Latest update December 22nd, 2024 2:57 AM
May 20, 2022 Features / Columnists, Freddie Kissoon
Kaieteur News – A friend sent me a Facebook post of James Bond. It is too early to tell whether our local 007 is positioning himself to seek the leader position of the PNC. I suspect he will. Maybe after 2025 if Aubrey Norton fails to win the election or loses then fails to resuscitate “mo fyaah/slo fyaah”. Norton may face a contest even before the next election.
The emanation was carefully choreographed to appeal to the demographic shape of the PNC membership – the expanding pool of youths. I don’t believe Bond crafted that delivery at random. With the consistent contretemps of Norton, Bond is preparing himself. That speech was carefully composed to appear to be the opposite of Norton’s deportment. Please remember Bond challenged David Granger and Carl Greenidge for the PNC leader position in 2010. Bond’s delivery is a rejection of what the lunatic fringe (TLF), the usual suspects (TUS), Creole middle class (CMC) and the political nouveau lumpen (PNL) preaches to Guyanese daily.

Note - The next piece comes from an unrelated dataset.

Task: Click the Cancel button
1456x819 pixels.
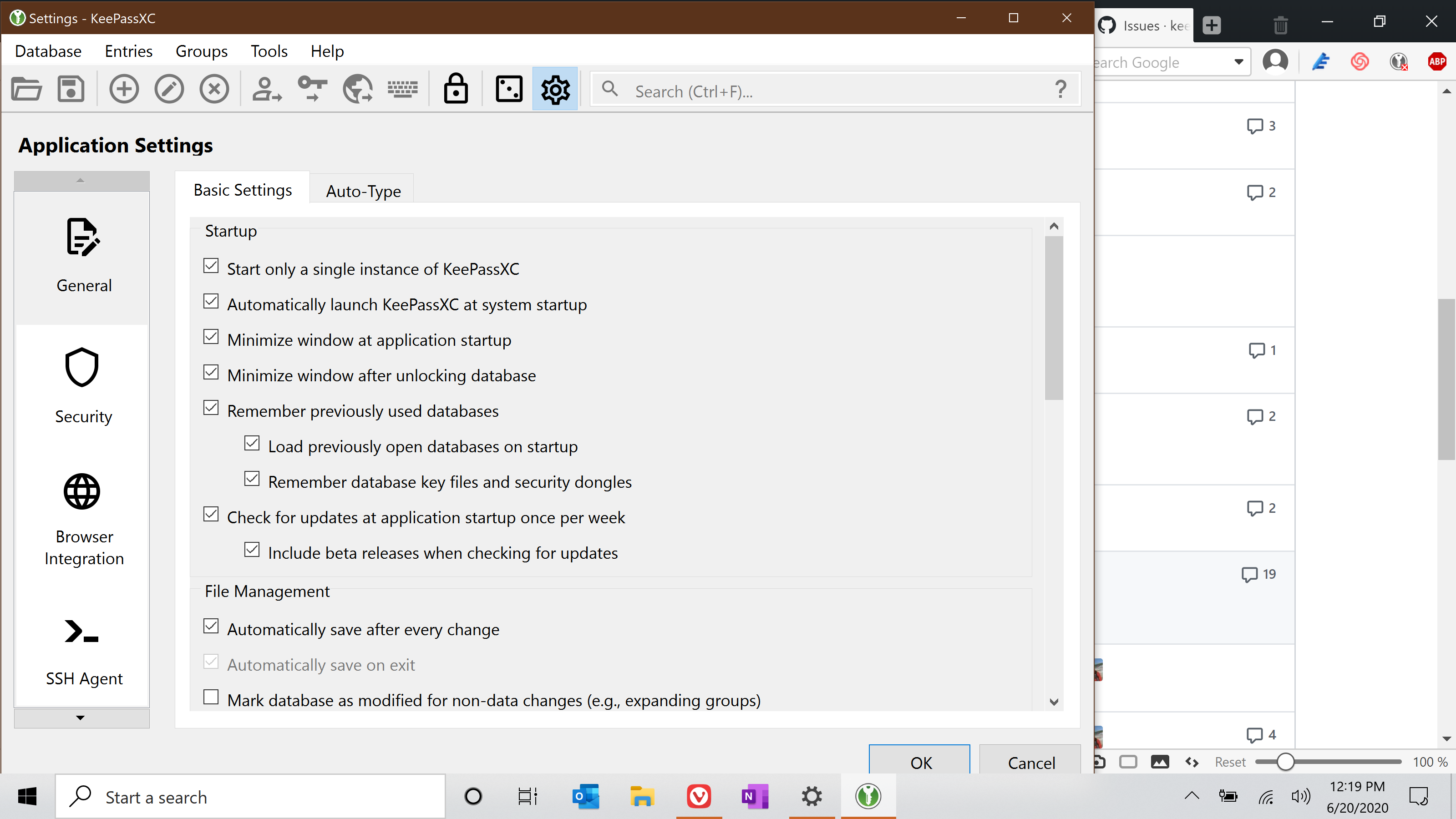Action: tap(1030, 762)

Let’s look at three formidable points of Bond’s presentation. First, he argues that African Guyanese must understand that the Black experience in the US is not the same with Guyana. On this point, he went on to explain that in its entire history, only a month ago, a Black woman became the first female judge in America’s highest court.
He said that in Guyana, the three main pillars of the judiciary are headed by Black women – the magistracy, the High Court and the Court of Appeal. In this context, it is useful to quote what a peripheral member TLF wrote in the Stabroek News.

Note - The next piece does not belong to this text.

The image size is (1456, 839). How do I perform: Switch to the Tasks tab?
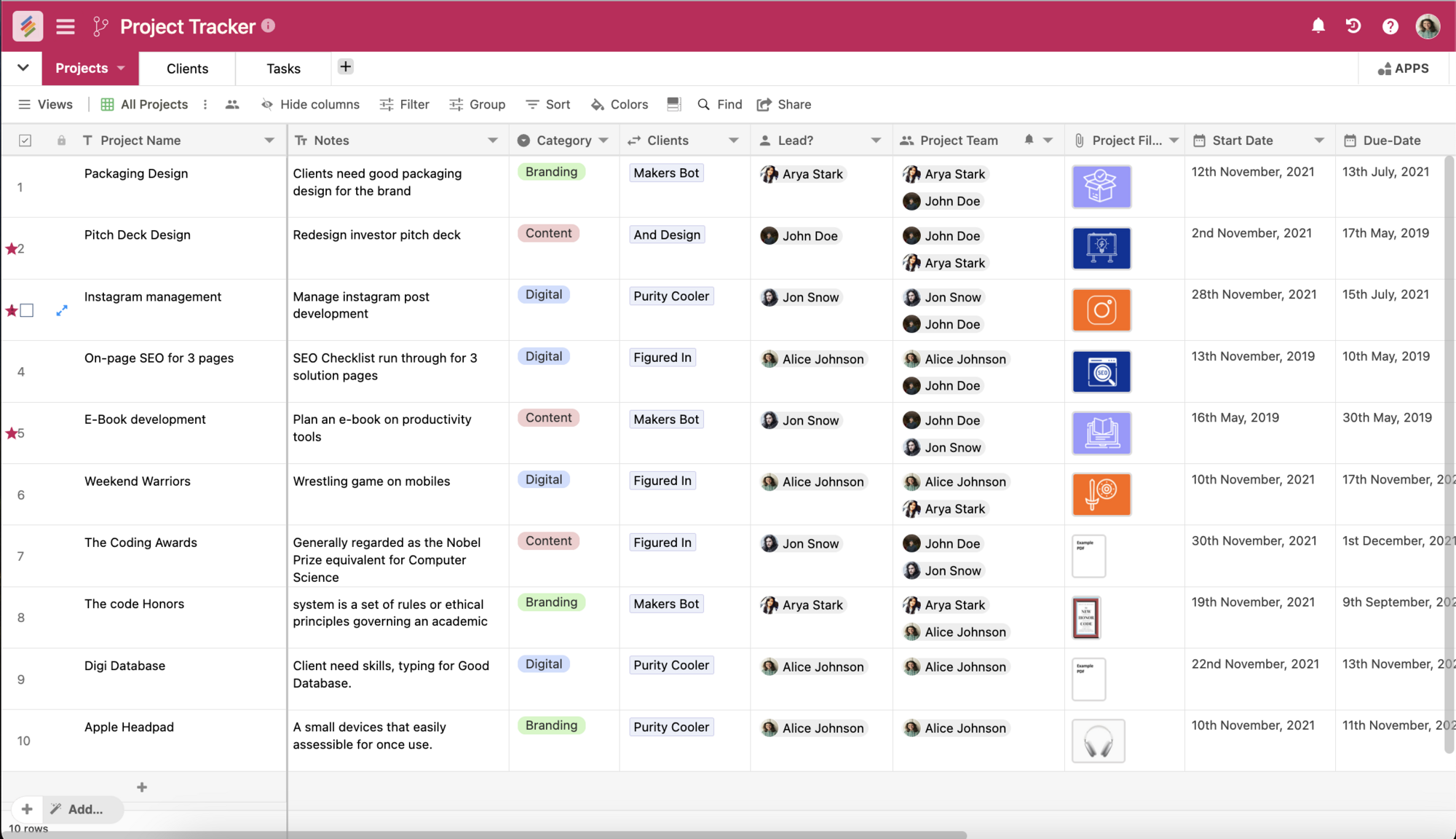pos(282,68)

The lady noted the government of the day has control over the people of Guyana and because the government is controlled by the PPP, Africans are discriminated against. This member of TLF asserted in another commentary Guyana always had and continues to have an inherent antagonism to Black people. For a rebuttal to this unmitigated ignorance, see my two columns – Wednesday, December 8, 2021, “Some people carry mental fixations that should be confronted,” and Tuesday, December 14, 2021, “Writing about ethnic groups in Guyana: The facts.”

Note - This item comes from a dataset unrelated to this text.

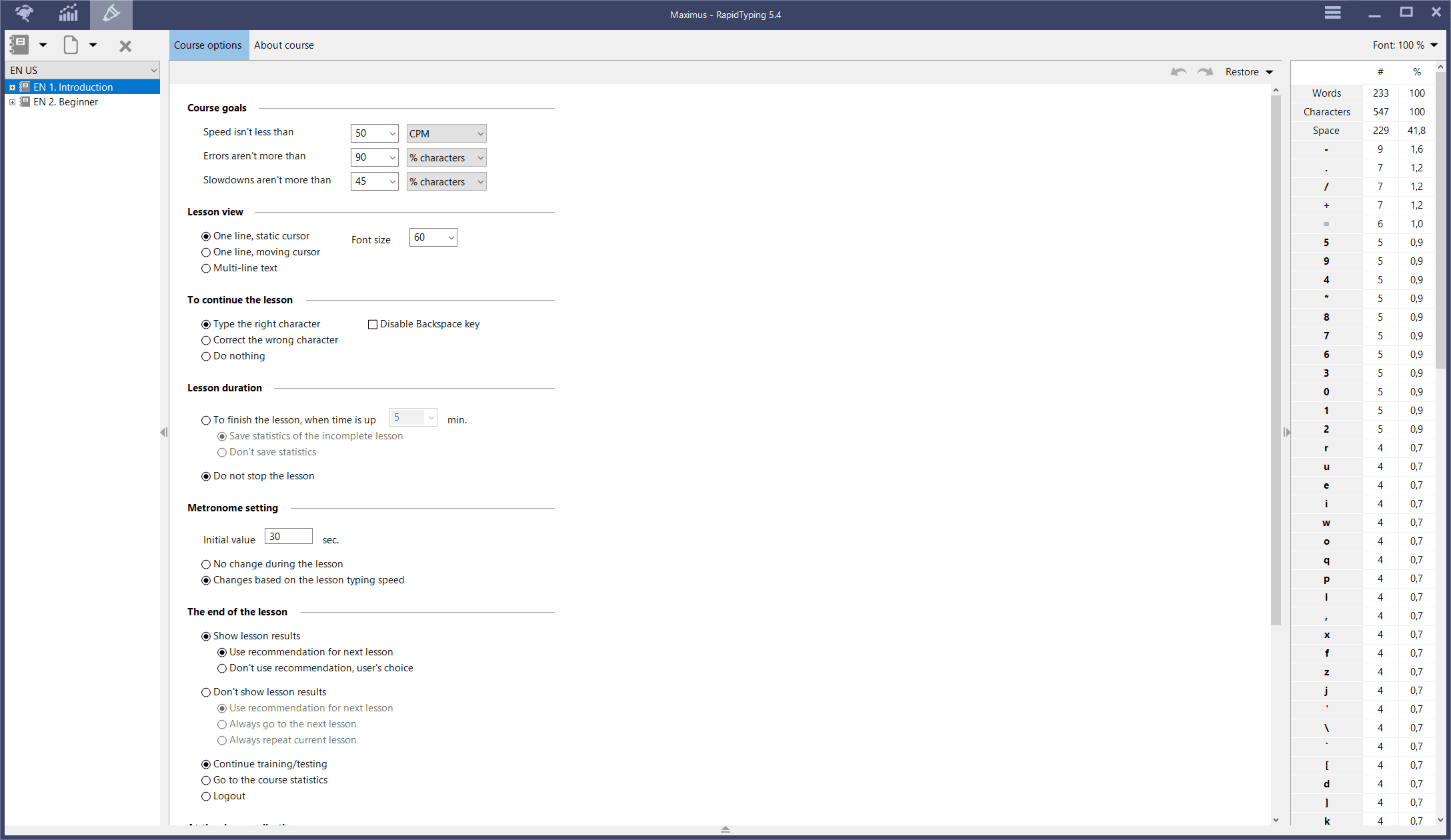
Task: Delete selected item with X icon
Action: [125, 45]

Secondly, Bond testifies that the constant rhetoric about Blacks being discriminated against affects Blacks badly. They are daunted by the incessant talk of being discriminated again and it stultifies (my word) their spirit to seek entrepreneurial avenues.
What Bond left out and I believe he did so for strategic reason because he will be going after the position of PNC leader is that Blacks are being sermonised on this stuck record because it suits the ambitions of Black leaders. Black leaders use this stuck record to stay alive politically.
Very soon from now, I will do an article about this gentleman I once knew who has a violent past and what he told me about his political frustrations with Black leaders. I met him in the National Park last Saturday. Thirdly, Bond takes the position that it is incorrect for African Guyanese to see the PPP as the enemy. I quote his words: “the PPP is not the problem, the PPP is not the enemy.”
He went on to explain that the enemy of African Guyanese is how they were indoctrinated. He added that it was not the PPP that advocated that African Guyanese enter the realm of public service where they “slaved away their lives.” But even on this third point, Bond was not being straight with Black people.
This columnist gave testimony at the Commission of Inquiry into the Public Service where he advocated the upping of the retirement age in the public service and civil service. The African oriented PNC was in power at the time. The middle class AFC was in power with them. One of the recommendations of the commission was the raising of the retirement age. It never happened.
Bond did not state for strategic reason that a generation of African leaders in politics and trade unionism failed African Guyanese miserably of which Forbes Burnham and Desmond Hoyte were the greatest enemies of Black people. Burnham nationalised the wealth of Guyana and stored the assets of the country in the state.
When Burnham died, the state had the wealth not Black people. Burnham was succeeded by Desmond Hoyte. One of the most ignorant men in the realm of Third World economics, Hoyte sold off the oceans and mountains of state assets, which he inherited from Burnham. Hoyte chose not to offer the workers and their trade unions the option to buy. It has to be one of the greatest failures of modern psychology as to why African Guyanese still like or maybe love these two past presidents.
(The views expressed in this article are those of the author and do not necessarily reflect the opinions of this newspaper.)